La ira
La ira. Puede estallar en un instante: cuando te sientes insultado, durante un partido acalorado o cuando alguna insignificancia te hace recordar una herida emocional que no ha sanado del todo. Cuando eres joven, sensible a las injusticias y con tu identidad todavía en formación, la ira es de fácil acceso —y de fácil expresión— con, a menudo, trágicas consecuencias.
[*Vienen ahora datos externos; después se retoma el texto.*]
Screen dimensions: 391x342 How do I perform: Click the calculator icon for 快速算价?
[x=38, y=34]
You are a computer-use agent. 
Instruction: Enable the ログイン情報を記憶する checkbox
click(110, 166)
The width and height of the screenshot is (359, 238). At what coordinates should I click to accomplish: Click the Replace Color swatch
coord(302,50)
Si no se dirige y conduce adecuadamente, la ira puede causar estragos tanto a tu alrededor como dentro de ti. La ira envenena las relaciones interpersonales. La gente que es buena para «hacer dramas» puede hacer conexiones intensas, pero el fervor se evapora rápido. La ira incrementa tu pulso cardíaco, aumenta tu presión sanguínea e inyecta adrenalina y noradrenalina. Además, puede contribuir a padecer la hipertensión, así como otras enfermedades cardiovasculares.
¿Cómo puedes controlar y canalizar la ira? Primero, intenta identificarla cuanto antes para que sea fácil pararla. Segundo, para y respira hondo dos o tres veces. Tercero, haz algo diferente. Por ejemplo, comienza a pensar en algo que no tenga nada que ver, o sal del sitio donde estás y enfráscate en alguna actividad física. Normalmente, ayuda el pensar en las consecuencias (¿qué pasaría si «le suelto un guantazo»?). Finalmente, cuando sientas que la ira está tomando el control, la oración ayuda: «Querido Dios, por favor, ayúdame a calmarme y ser humilde».
Un cambio radical de perspectiva puede también ser la clave. Santiago 4: 1-2 pregunta: «¿De dónde vienen las guerras y los pleitos entre vosotros? ¿No es de vuestras pasiones, las cuales combaten en vuestros miembros? Codiciáis y no tenéis; matáis y ardéis de envidia y nada podéis alcanzar; combatís y lucháis…».
Tener control de nuestras emociones es una dura batalla, pero puede cambiarlo todo. Proverbios 15: 1 declara: «La respuesta suave aplaca la ira, pero la palabra áspera hace subir el furor».